Vibe Coding Examples: 10 Real Apps We Built

13 min read

Apr 25, 2026

It is Friday, late. Alex and I are on the office floor with a printout of every project the team shipped this quarter, sorted into three piles. The wins pile has a glass of seltzer holding it down. The mixed pile rests against a backpack. The failures pile keeps trying to slide off the rug, like physics also disapproves of it. What follows are ten vibe coding examples from a real shop: real timelines, real tools, the wins, the mixed bags, and the parts that didn't work. If you want polished case studies where every story ends in a triumphant Slack screenshot, this isn't that. The seltzer is not on the failures pile for a reason.

A bit of context first. Twenty-three projects shipped this quarter. Three months of work. We have done quarterly reviews before, but this is the first one where every project on the floor was built with an AI coding agent in the loop. The mood swings between pride (look how fast we shipped that thing) and the kind of honesty you only get on a Friday after 7 PM. We picked ten of the most representative projects, from runaway hits to abandoned wreckage, and decided to write them up.

A note on framing before we start. If you are new to the term, our explainer on what vibe coding actually is is a better starting point than this post. This post is for people who already know roughly what it means and want to see how it plays out across a portfolio of real projects.

Why we are showing the misses too

Most vibe coding case studies on the internet read like the "after" photo of a renovation. Walls are straight. Lighting is golden. The contractor is smiling. Nobody talks about the rotted joist behind the drywall, the inspection that failed twice, or the morning the plumber quit.

We are showing the misses for a selfish reason: we learn more from them, and the team that publishes them learns more than the team that publishes only their wins.
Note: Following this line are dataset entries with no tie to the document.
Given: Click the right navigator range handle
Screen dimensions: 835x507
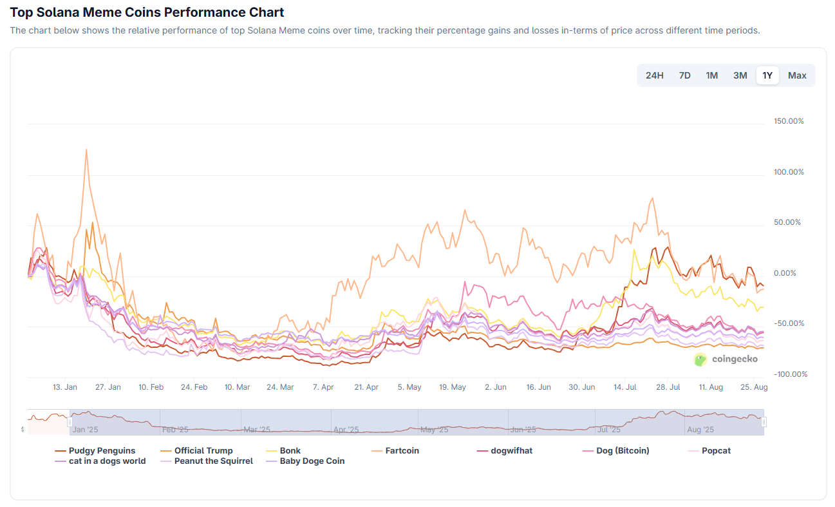Looking at the screenshot, I should (764, 422).
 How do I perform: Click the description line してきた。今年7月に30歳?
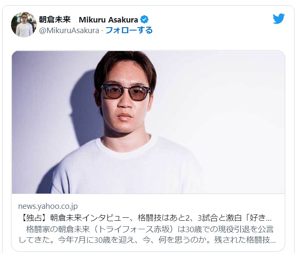point(147,240)
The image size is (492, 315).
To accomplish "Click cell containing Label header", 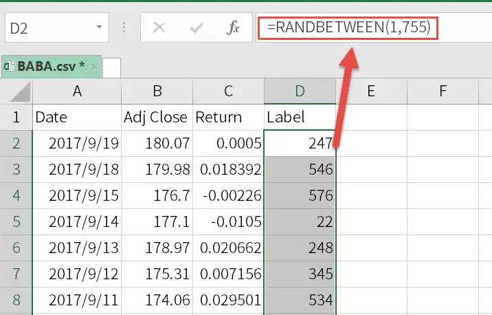I will click(300, 117).
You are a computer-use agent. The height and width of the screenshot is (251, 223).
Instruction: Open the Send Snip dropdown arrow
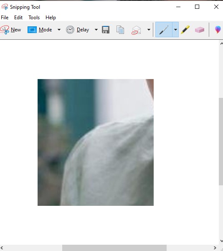[x=149, y=30]
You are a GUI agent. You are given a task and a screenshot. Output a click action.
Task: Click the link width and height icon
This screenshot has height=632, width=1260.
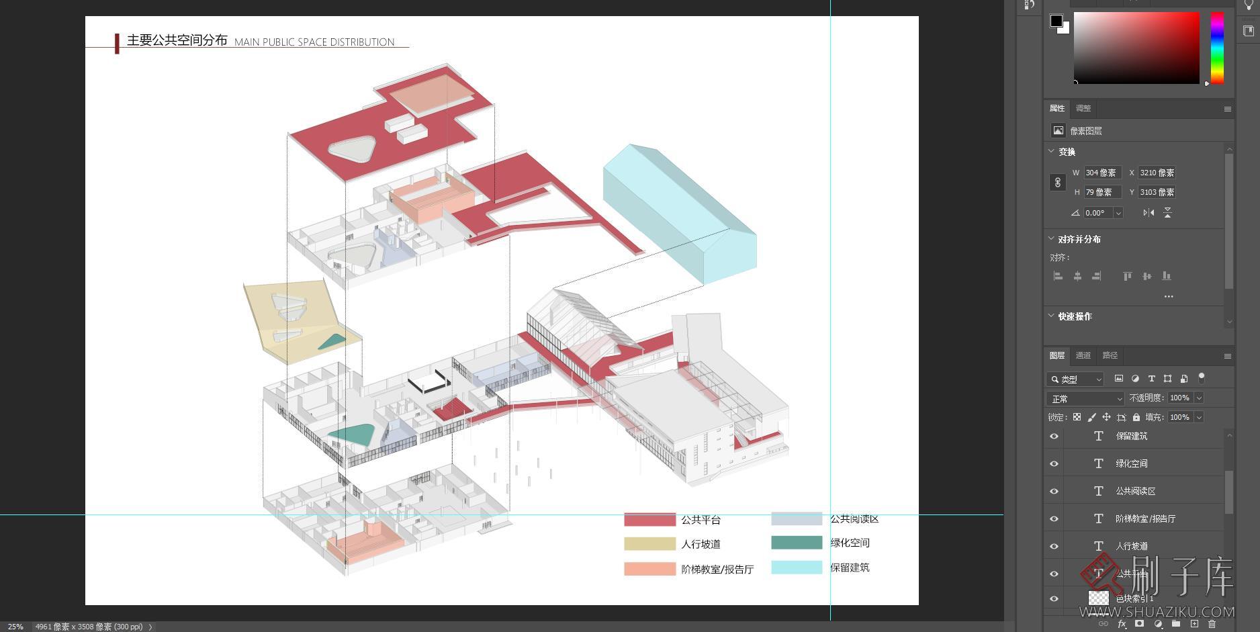point(1057,183)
There is also a less selfish reason. The narrative that vibe coding always works is doing damage. Founders are spinning up complex products in 90-minute "build with AI" sessions and then quietly hiring a senior engineer to rebuild it from scratch six weeks later. That delta, between the demo and the rebuild, is exactly what we want to map.

Five of the ten projects below were wins. Three were mixed. Two were failures. That is roughly the real distribution we see internally. Treat it as our napkin estimate of vibe coding's hit rate on a small, experienced team: about 50 percent clear wins, 30 percent shippable but messy, 20 percent rebuild or abandon. A baseball player would take that average. A surgeon would not.

The 10 projects

1. Internal expense report tool (WIN)

What it is: A small web app that ingests photos of receipts, runs OCR, categorizes the line items, and generates a CSV the finance team can drop into the accounting system. Used by 14 people internally.

Who built it: One developer, evenings only.

Tool used: Claude Code, with a side helping of an OCR API.

Time to ship: Two days, including the back-and-forth with finance about category names.

What went right: This was greenfield, single-user-flow, no legacy schema, and the developer wrote a one-paragraph spec into a CLAUDE.md file before starting. The agent did most of the boilerplate, the developer did the design decisions, and the resulting app has been in production for four months without a single ticket. The brief was the win. When the spec was a real spec, the agent acted like a fast junior who actually read the doc.

What we would do differently: We let the agent invent its own category taxonomy and finance had to relabel half of them on day one. Lesson: bring the domain expert into the loop before the agent starts naming things, not after.

2. Marketing site for a podcast (WIN)

What it is: A five-page marketing site for a friend's podcast. Show notes, episode list, RSS embed, a newsletter form, and a press kit page.

Who built it: Pair, one designer and one developer.

Tool used: Lovable, with a quick polish pass in the code editor afterward.

Time to ship: Four hours, almost exactly. Most of it was choosing a typeface.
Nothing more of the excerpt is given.